In Regina, Saskatchewan, Canada, retired dog judge Sue Ailsby has shared her life with Chihuahuas, Miniature Schnauzers, MinPins, Australian Cattle Dogs, Portuguese Water Dogs, and 17 generations of Giant Schnauzers. A trainer and competitor, her main interests are research, learning, teaching, bonding, and refining skills in service dog training, conformation, obedience, rally, agility, sled racing, scent hurdle racing, tracking, nose work, treiball, herding, carting, duck hunting, and tracking.
“I was taught as a child that the dog is my enemy,” she says, “and both his mind and body must be mastered. When I realized that the dog should be, at worst, a junior partner, it changed everything. Having a friend doesn’t mean imposing my own opinions on that friend, always doing what I want to do. If you’re going to be friends, you have to honor the other person’s opinions and let her choose. It’s the same with dogs. Giving the dog respected downtime hugely increases the bond and the dog’s desire and willingness to work for and with me.”
When she first read Tanner’s comments about the free-time pool, where the whales can do whatever they want and nothing is required of them, Ailsby says the idea hit her over the head like a sledgehammer.
“It’s true that Scuba and Stitch, my Portuguese Water Dogs, can usually choose to interact with me, but I don’t usually choose to reciprocate. My dogs know that when I’m working on the computer, they might get a momentary tug or a ball-toss out of me, but after that I give them the ‘leave me alone, I’m working’ hand signal. When I’m talking on the phone, I’ll probably pet them, but not tug or toss. When I’m doing chores, they follow me around and get in my way, but all I’m doing with them is getting them out of my way without kicking them in the head. When I’m lying down, they can jump on the bed, but they have to lie down.

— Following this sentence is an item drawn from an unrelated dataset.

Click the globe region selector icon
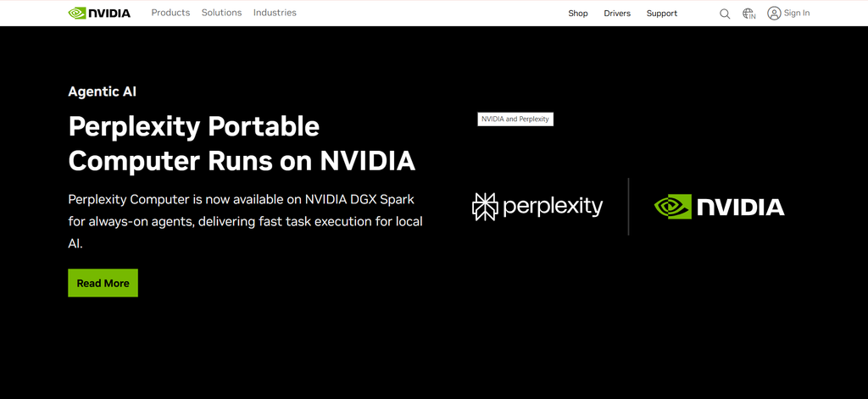This screenshot has width=868, height=399. coord(749,14)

“I realized that I have no trouble being ‘present’ when training – training makes the whole rest of the world go away – but there was no time when I was in the dog’s world. That night Stitch and I went to the guest room in the basement to see what she would like to say to me when I’m actually listening.”
Now, says Ailsby, the dogs have faith that when they speak, she will listen. “This makes all training, as well as living with the dogs, easier because the dogs no longer think or behave as if they need to ‘shout’ at me to have me hear them. I recommend Observation Without Direction and free-time sessions to everyone who wants better, closer relationships with their dogs.”
Freelance writer CJ Puotinen lives in Montana, where she enjoys observing Chloe (her Labrador Retriever) and Seamus (her husband’s Cairn Terrier) in the great outdoors. She is the author of The Encyclopedia of Natural Pet Care and other books and a frequent contributor to WDJ.